Pansiyonun giriş kapısının önünde bekliyorum. Hava pek soğuk değil, yağmur da yağmıyor. Aaa! Şemsiyemi unuttum, neyse gerek yok, kalsın. Paltomun yakalarını dikleştiriyorum Jef Costello gibi ve suya bırakılan bir balık gibi, basamaktan inip kendimi kaldırımda yürüyen insanların arasına bırakıyorum.
İşe giden insanlar, işlerinin başındaki insanlar, okullarına giden öğrenciler, bir yerlere giden insanlar... Her birinin kendine göre dertleri, sıkıntıları, sevinçleri ve mutlulukları var. Biri sevdiği kişiyi düşünüyor, bir diğeri birazdan iş yerinde yine mobbinge uğrayacağını düşünüp sıkıntılı hissediyor. Ellerinde telefonları ile uğraşan gençler, bazıları almak istediği daha üst model telefonu, bir diğeri akşam yapacakları halı saha maçı için adam bulmaya çalışıyor.
Hayat rengarenk bir oyun hamuru seti gibi, herkes aynı hamurlardan bir kişilik oluşturuyor kendinde.
Kiminde bütün renkler var, kimileri sonradan ediniyor onları. Kimileri paylaşıyor kendi hamurundan başkalarıyla, kimilerinin hamurunu çalıyorlar bir biçimde ya da yıkıyorlar inşa ettiklerini.

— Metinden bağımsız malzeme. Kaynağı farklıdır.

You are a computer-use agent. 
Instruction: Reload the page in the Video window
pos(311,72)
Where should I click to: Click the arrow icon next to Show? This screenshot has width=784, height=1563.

Kiminin beyazı fazla, kiminin siyahı. Böyle düşündüğünde kusursuz olanı, dengeli ve eksiksiz olanı istemek ne kadar beyhude bir çaba aslında, kim öyle ki?... İlk taşı günahsız olan atsın meselesi işte.
Nereye gideceğimi bilmiyorum fakat gitmeden önce bir şeyler yersem iyi olur kanaatine varıyorum, enerji olsun. Yolumun üzerinde, hemen yanda İrem Fırını var, oraya doğru gidiyorum.
...
Fırında az bir sıra var. İki kişi bakamıyor mu bu müşterilere? Fırınların genel sorunu bu. Neden İrem buranın adı? Kızının adıdır. Belki de değildir. Eski sevgilisinin adıdır belki. Belki de ölmüş karısının adı. Belki de eski ortağının kızının adıydı. Niye onun kızının adını koydular ki, ben olsam kabul etmezdim büyük ihtimalle.
Sıra bana geldi.
“Eee poğaça, patatesli poğaça.”
“Eee iki tane olsun, aynen iki tane.”
Parayı öderken fark ettim de büyük ihtimalle İrem, torununun adı. Kasanın arkasında bir fotoğraf var, yaşlı bir adam ile mezun olmuş torunu. Torunudur herhalde. Lise mezuniyeti galiba. İrem’in saçları turuncu ya da bakır. Bir kız vardı, onu hatırladım şimdi. Üniversitede Alvara isminde bir kızdı. Turuncu saçlı demiştim de ona, saçının turuncu değil bakır olduğunu söylemişti. Alvara, ne değişik bir isim...
Fotoğrafı incelemeye devam ediyorum. Adam sandalyede oturuyor, şefkat ve sevgi ile tutmuşlar birbirini, İrem adamın arkasında. Aklıma babaannem geldi, keşke hayatta olsaydı, onu çok arıyorum. İrem ne kadar şanslı bir bilse. Belki de İrem değildir kız. Bakıyorum etrafa fotoğraftaki adam orada mı diye, göremedim. Çıkıyorum dükkândan. Yola devam.
...
Yürüyorum poğaçamı yiyerek. Dolaşacağım bir süre etrafta, nereye gideceğime karar vermeye çalışıyorum. Yine rotasızlık hâli. Daha önce hiç devrim yapmadığım için bilmiyorum ne yapacağımı, hem biraz düşünmüş olurum. Durakta bekleyenlerin yanından geçiyorum. Bir kadının bir gence neredeyse bağırarak verdiği öğüt dikkatimi çekiyor, kulak kabartıyorum. “Mesleğini iyi öğren, bırakma sakın. Okul okumak para etmiyor artık. Kimse kimseye bakmaz, iki gün sonra aç kalırsın. Anne de baba da bir yere kadar kabul eder. Kimse suratına bakmaz, bir yuva da kuramazsın. Bakma haylaz arkadaşlarına da bir akıllı onlar mı sanki? Dünya böyle gelmiş böyle gider, işleyen dişler” Daha konuşuyor ama uzaklaşıyorum oradan yavaş yavaş.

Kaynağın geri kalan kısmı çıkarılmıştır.